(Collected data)
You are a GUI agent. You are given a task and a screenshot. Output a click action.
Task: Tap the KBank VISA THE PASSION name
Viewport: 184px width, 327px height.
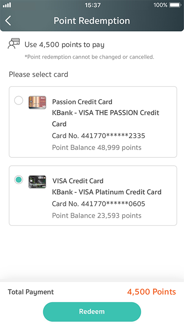point(106,118)
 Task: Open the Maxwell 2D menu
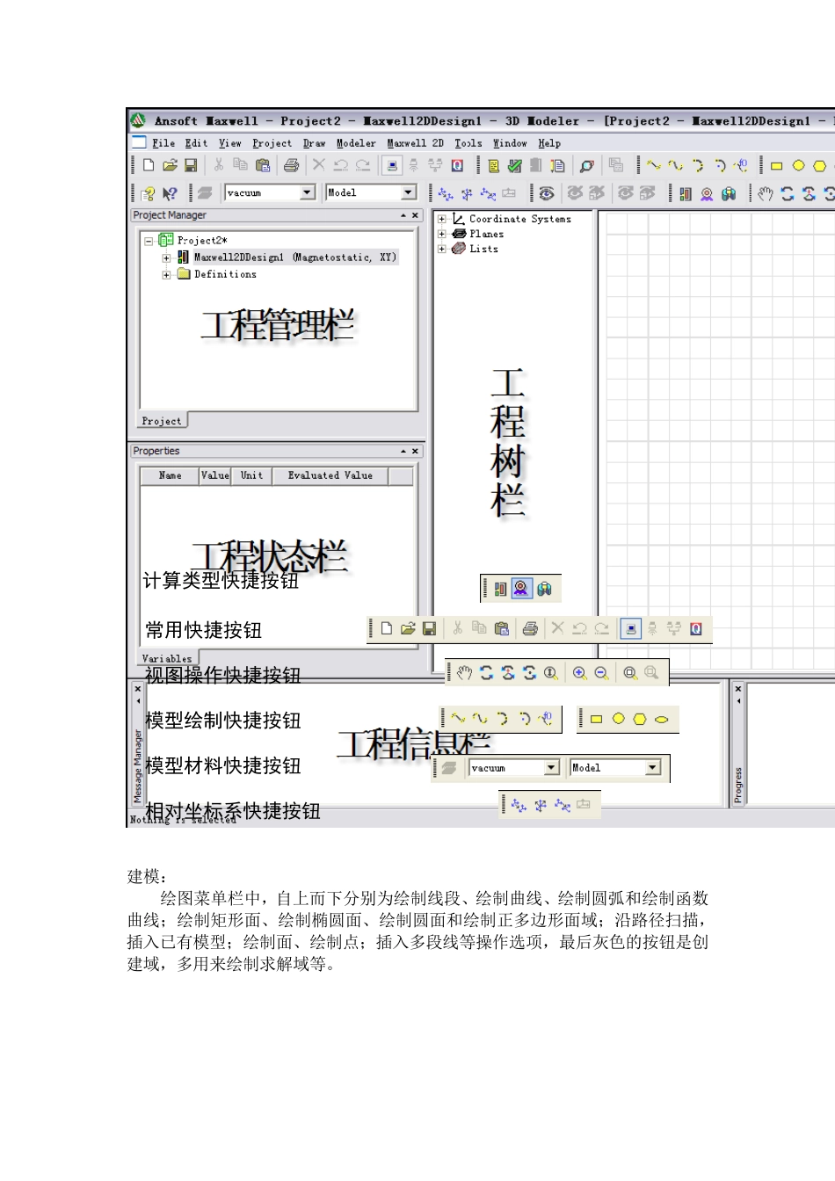(415, 143)
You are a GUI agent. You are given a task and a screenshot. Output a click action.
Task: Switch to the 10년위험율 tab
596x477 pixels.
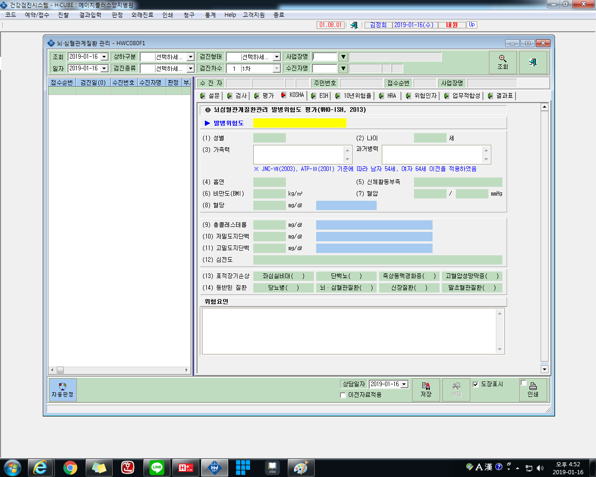pyautogui.click(x=353, y=95)
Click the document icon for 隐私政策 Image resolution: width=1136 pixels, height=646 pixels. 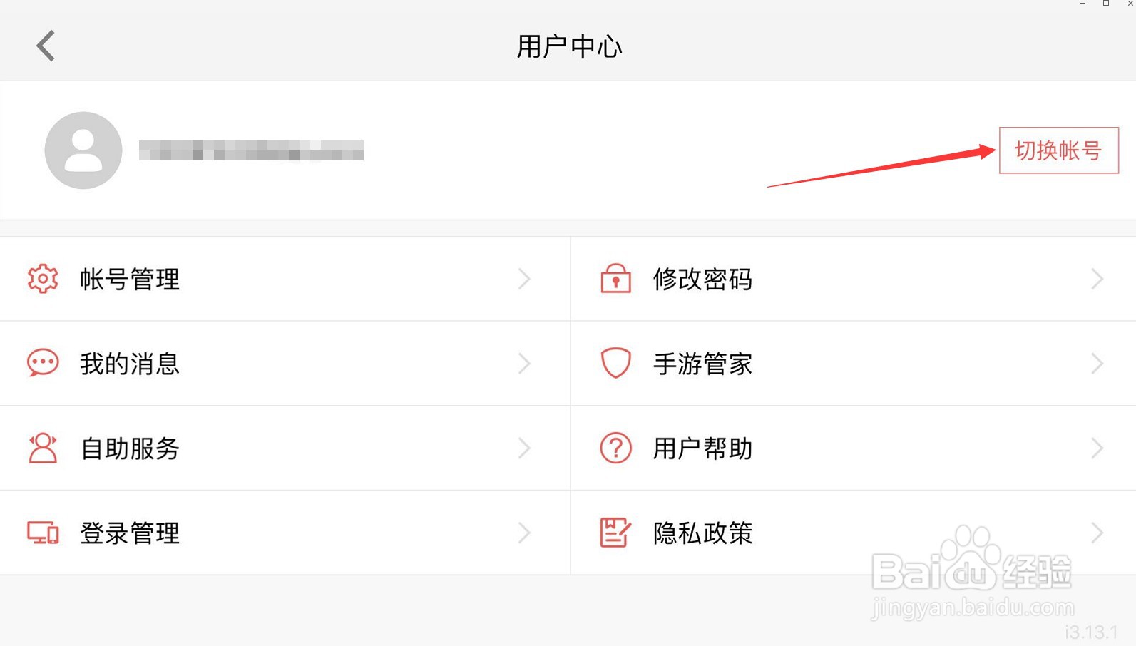coord(615,533)
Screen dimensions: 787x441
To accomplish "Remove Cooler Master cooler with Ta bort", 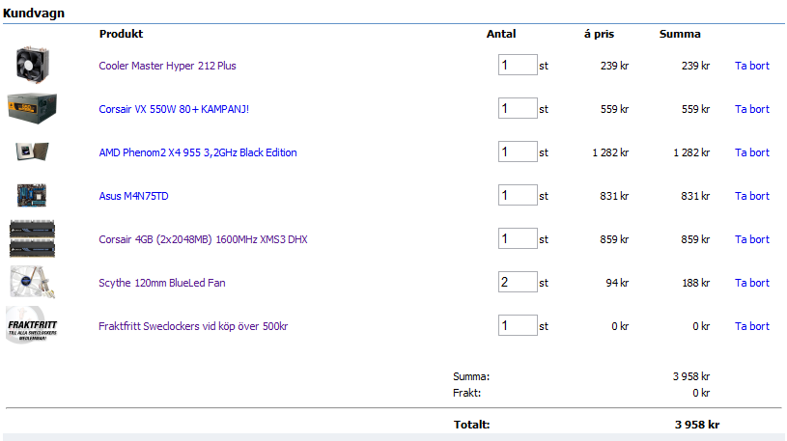I will pyautogui.click(x=751, y=66).

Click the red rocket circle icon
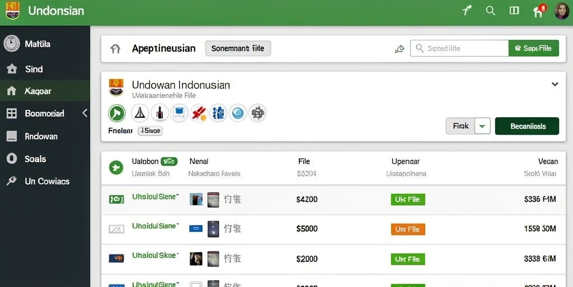[x=199, y=113]
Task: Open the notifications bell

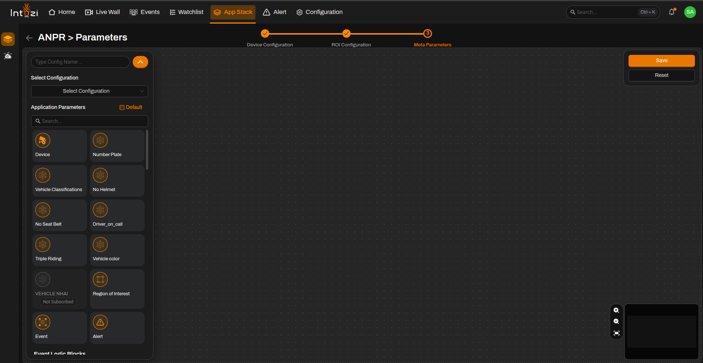Action: pyautogui.click(x=672, y=12)
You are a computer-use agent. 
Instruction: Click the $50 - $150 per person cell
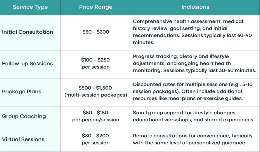click(96, 116)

### Exercise directions
The answer must be the lines above from the one containing "Task: Tap the KBank VISA THE PASSION name" through the one containing "Task: Switch to the 10년위험율 tab", reproduced exactly, with no pictures and nothing else.

### Answer to this task
Task: Tap the KBank VISA THE PASSION name
Viewport: 184px width, 327px height.
point(106,118)
 Task: Open the Maxwell 2D menu
(415, 143)
You are a GUI agent. You are given a task and a screenshot. Output a click action.
Task: Switch to the 10년위험율 tab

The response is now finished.